EXERCISE PROMPT:
Would you return, word for word, the lines of the data below from the line with "876x511 pixels." through the line with "Screen dimensions: 264x148", and no others?

*** DATASET CONTENT Section Begins ***

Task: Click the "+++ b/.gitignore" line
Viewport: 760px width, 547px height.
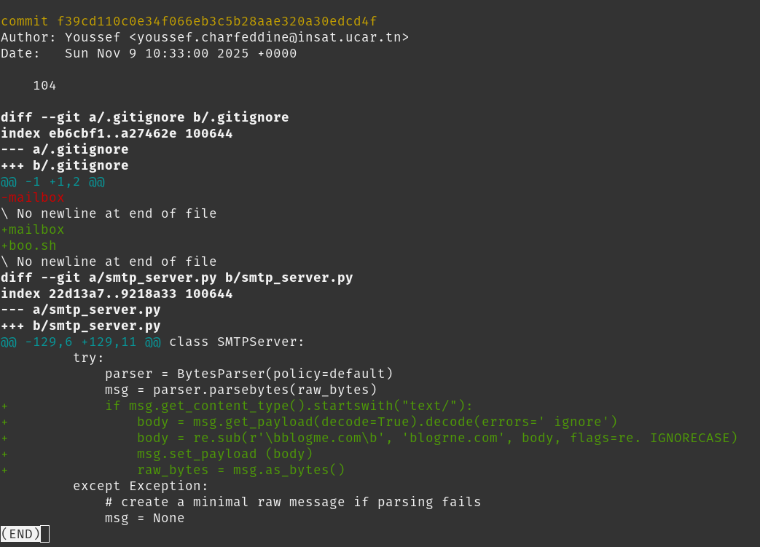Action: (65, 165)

*** DATASET CONTENT Section Ends ***
*** DATASET CONTENT Section Begins ***

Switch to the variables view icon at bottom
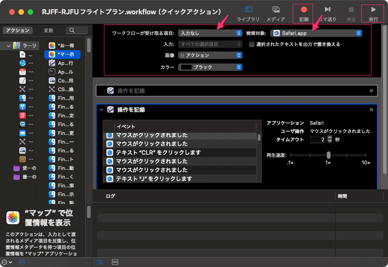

*** DATASET CONTENT Section Ends ***
*** DATASET CONTENT Section Begins ***

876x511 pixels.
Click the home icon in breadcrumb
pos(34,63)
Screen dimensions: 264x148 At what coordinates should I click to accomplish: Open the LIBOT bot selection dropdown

*** DATASET CONTENT Section Ends ***

EXERCISE ANSWER:
876x511 pixels.
Click the home icon in breadcrumb
pos(34,63)
Screen dimensions: 264x148 At what coordinates should I click to accomplish: Open the LIBOT bot selection dropdown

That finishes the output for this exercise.